Compiling playground v0.0.1 (/playground)
error: lifetime may not live long enough
--> src/main.rs:44:5
|
38 | #[derive(Serialize, Deserialize)]
| ----------- lifetime `'de` defined here
39 | struct FooBarFourList<'a> {
| -- lifetime `'a` defined here
...
44 | foo_bar_six: Map<&'a str, FooBarFour<'a>>
| ^^^^^^^^^^^ requires that `'de` must outlive `'a`
|
= help: consider adding the following bound: `'de: 'a`
error: could not compile `playground` due to previous error
Except for very special cases, it's not possible to deserialize into borrowed data. Consider what would happen:
If your string contains escape characters. Then the deserializer can't just point into the string literal inside the serialized data, because it has to transform the escape sequences. So it has to allocate an owned string somewhere, but where would that go if your type only contains a borrow?
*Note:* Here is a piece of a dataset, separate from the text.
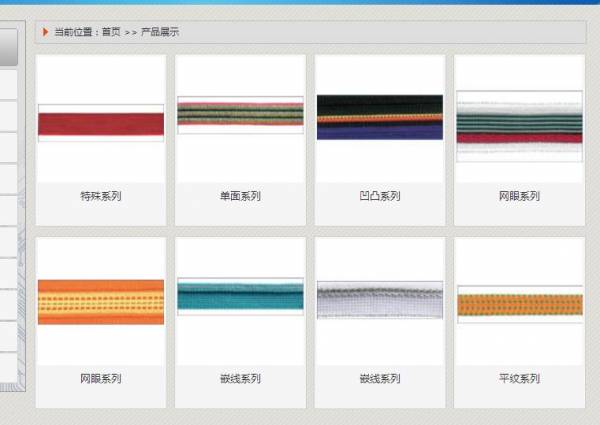Select the 平纹系列 product label

(519, 379)
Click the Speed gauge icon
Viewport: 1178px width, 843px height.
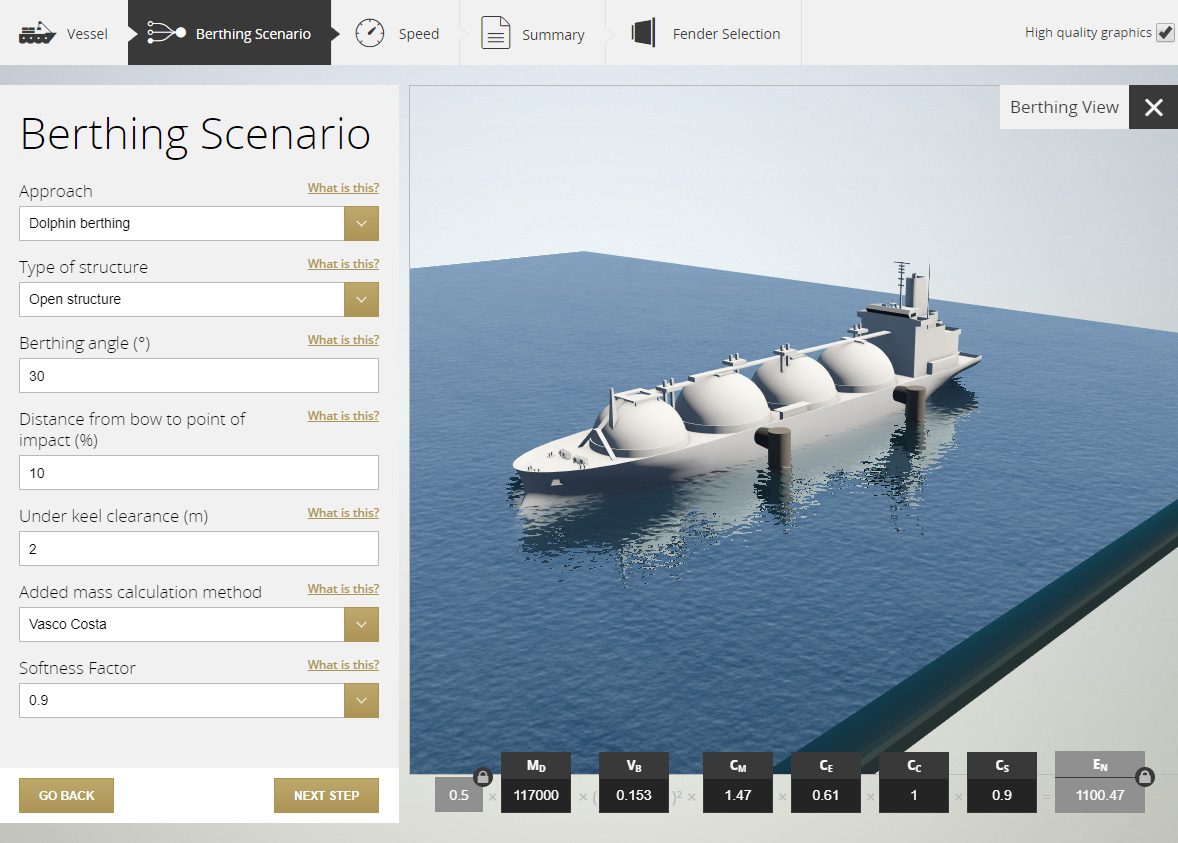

If deserialization happens from a stream rather than a slice, then there's nothing to borrow from, since data arrives in small chunks and might not even be available all at once.
I replaced all &str with Strings and removed most of the (now unnecessary) lifetime specifications. It’s compiling fine but I’m getting a serde parse error now
It's not that the TOML is invalid in itself. As it is evident from the error message, it just doesn't match your schema. Which is unsurprising, since you are serializing a FooBarFourList but you try to deserialize a FooBarFour. This runs correctly.
Awesome! I had recognised that the type verification worked right to left, but had not realised that it also worked left to right - i.e. the type of the LHS determines the schema that is used to validate the TOML. Lesson learned!
I'm not sure what you are getting at here, or what left and right mean in this context. There is only one type you were asking for, and it is FooBarFour. There is no way you can get a variable of type FooBarFour to hold a value of type FooBarFourList, if that's what you are asking – Rust is statically typed.
(And in deserialization, of course types have to drive the schema. The data to be deserialized is a dynamic tree of a small set of very general primitive values, such as strings, numbers, arrays and maps. There is no information in the TOML itself as to what exact user-defined static type it was serialized from/it can deserialize into. Thus the only way deserialization can get the type information is that the Deserialize impl of your own user-defined types knows what to ask for, and verify if the dynamic values happen to match their expectations.)